From silos to solutions: Expert approaches to healthy first-party data collection

As cookies decline in relevance and companies build out their first-party data approaches, organizations need clear data collection, maintenance, sharing, and targeting strategies. “Disparate data is going to lead into a fragmented view of customers, and that will make a broken experience,” said Moitree Rahman, senior director of first-party strategy at Eli Lilly & Company, speaking at our EMARKETER Summit.

Companies need management strategies that will keep their data healthy. That involves prioritizing privacy and bringing data into one place.

“Brands of today and tomorrow are built through the delivery of personalized consumer experiences,” said Echo Sandburg, Chief Brand Officer at CP Skin Health Group.

Collecting data for those experiences means tackling changing approaches to acquiring, maintaining, managing, and mining data in a privacy-safe manner. That means being transparent with policies, making opt-in and opt-out simple, and making privacy policies readily available, Sandburg said.

Organizations also need to make sure data is available to everyone who needs it. “It’s not just getting permission to use that data, it’s also getting access to all the data that you have,” said our analyst Yoram Wurmser. “The bigger an organization, the more siloed the data can become.”

“Promoting a culture of data sharing and collaboration is also very important” within an organization, Rahman said. Customer data platforms (CDPs) are instrumental in building audience targeting and personalization tactics because they put consumer data all in one place, Rahman said. That said, companies need to make sure they’re consistently collecting data across the company before data even gets to a CDP.

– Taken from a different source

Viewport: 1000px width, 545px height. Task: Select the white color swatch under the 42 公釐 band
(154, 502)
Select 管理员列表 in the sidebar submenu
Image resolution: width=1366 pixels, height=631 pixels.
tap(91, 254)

AI could make organizing and surfacing consumer data easier. The variety of qualitative and quantitative data makes it hard to respond quickly in order to meet customer demand. LLMs will help sift through that data in order to personalize marketing campaigns and improve return on investment, said Rahman.

And with generative AI making complex data sets easier to understand, more people at the company could interact with and take action based upon that data, said Wurmser.

Though third-party cookies may not go away, organizations can’t rely on them. Both Rahman and Sandburg said they are prioritizing zero- and first-party data despite the lifeline third-party cookies got earlier this year. “It does relieve some of the concerns regarding the immediate future, but ultimately it doesn’t change too much for us,” Sandburg said.